Biochemistry and Molecular Biology, Interdisciplinary Research Center, Justus Liebig University Giessen, Giessen, Germany.
INRES-Chemical Signaling, University of Bonn, Bonn, Germany.
PLoS Pathog. 2013;9(12):e1003782. doi: 10.1371/journal.ppat.1003782. Epub 2013 Dec 5.

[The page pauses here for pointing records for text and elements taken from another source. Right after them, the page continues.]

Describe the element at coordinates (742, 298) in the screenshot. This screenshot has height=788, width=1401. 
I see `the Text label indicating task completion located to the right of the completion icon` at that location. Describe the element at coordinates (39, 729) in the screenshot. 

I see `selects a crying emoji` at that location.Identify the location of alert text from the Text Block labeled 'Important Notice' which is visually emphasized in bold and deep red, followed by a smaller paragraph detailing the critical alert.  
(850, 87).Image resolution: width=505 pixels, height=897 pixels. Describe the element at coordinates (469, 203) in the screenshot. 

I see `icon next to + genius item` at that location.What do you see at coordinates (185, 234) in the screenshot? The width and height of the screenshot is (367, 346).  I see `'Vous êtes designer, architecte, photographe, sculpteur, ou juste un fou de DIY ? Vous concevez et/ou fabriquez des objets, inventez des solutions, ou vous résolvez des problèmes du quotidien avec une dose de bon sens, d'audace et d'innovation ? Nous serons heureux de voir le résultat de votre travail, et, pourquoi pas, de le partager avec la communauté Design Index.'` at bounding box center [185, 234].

In the malaria parasite Plasmodium falciparum, the cellular redox potential influences signaling events, antioxidant defense, and mechanisms of drug action and resistance. Until now, the real-time determination of the redox potential in malaria parasites has been limited because conventional approaches disrupt sub-cellular integrity. Using a glutathione biosensor comprising human glutaredoxin-1 linked to a redox-sensitive green fluorescent protein (hGrx1-roGFP2), we systematically characterized basal values and drug-induced changes in the cytosolic glutathione-dependent redox potential (EGSH) of drug-sensitive (3D7) and resistant (Dd2) P. falciparum parasites. Via confocal microscopy, we demonstrated that hGrx1-roGFP2 rapidly detects EGSH changes induced by oxidative and nitrosative stress. The cytosolic basal EGSH of 3D7 and Dd2 were estimated to be -314.2±3.1 mV and -313.9±3.4 mV, respectively, which is indicative of a highly reducing compartment. We furthermore monitored short-, medium-, and long-term changes in EGSH after incubation with various redox-active compounds and antimalarial drugs. Interestingly, the redox cyclers methylene blue and pyocyanin rapidly changed the fluorescence ratio of hGrx1-roGFP2 in the cytosol of P. falciparum, which can, however, partially be explained by a direct interaction with the probe. In contrast, quinoline and artemisinin-based antimalarial drugs showed strong effects on the parasites' EGSH after longer incubation times (24 h). As tested for various conditions, these effects were accompanied by a drop in total glutathione concentrations determined in parallel with alternative methods. Notably, the effects were generally more pronounced in the chloroquine-sensitive 3D7 strain than in the resistant Dd2 strain. Based on these results hGrx1-roGFP2 can be recommended as a reliable and specific biosensor for real-time spatiotemporal monitoring of the intracellular EGSH in P. falciparum. Applying this technique in further studies will enhance our understanding of redox regulation and mechanisms of drug action and resistance in Plasmodium and might also stimulate redox research in other pathogens.
在疟原虫恶性疟原虫中,细胞内氧化还原电势影响信号事件、抗氧化防御以及药物作用和耐药机制。到目前为止,由于传统方法会破坏亚细胞完整性,因此一直限制了对疟原虫内氧化还原电势的实时测定。我们使用由与人谷胱甘肽还原酶 1 连接的氧化还原敏感的绿色荧光蛋白 (hGrx1-roGFP2) 组成的谷胱甘肽生物传感器,系统地描述了对药物敏感 (3D7) 和耐药 (Dd2) 恶性疟原虫寄生虫细胞溶质谷胱甘肽依赖性氧化还原电势 (EGSH) 的基础值和药物诱导的变化。通过共焦显微镜,我们证明 hGrx1-roGFP2 可以快速检测氧化和硝化应激诱导的 EGSH 变化。3D7 和 Dd2 的细胞溶质基础 EGSH 分别估计为-314.2±3.1 mV 和-313.9±3.4 mV,表明这是一个高度还原的隔室。我们还监测了用各种氧化还原活性化合物和抗疟药物孵育后 EGSH 的短期、中期和长期变化。有趣的是,亚甲蓝和绿脓菌素这两种氧化还原循环剂迅速改变了恶性疟原虫细胞质中 hGrx1-roGFP2 的荧光比值,但这可以部分解释为与探针的直接相互作用。相比之下,奎宁和基于青蒿素的抗疟药物在较长的孵育时间 (24 小时) 后对寄生虫的 EGSH 表现出强烈的影响。在各种条件下测试时,这些影响伴随着用替代方法平行测定的总谷胱甘肽浓度下降。值得注意的是,这些影响在氯喹敏感的 3D7 株中比在耐药的 Dd2 株中更为明显。基于这些结果,hGrx1-roGFP2 可以作为一种可靠且特异的生物传感器,用于实时时空监测恶性疟原虫细胞内 EGSH。在进一步的研究中应用这项技术将增强我们对疟原虫氧化还原调节和药物作用与耐药机制的理解,也可能刺激其他病原体的氧化还原研究。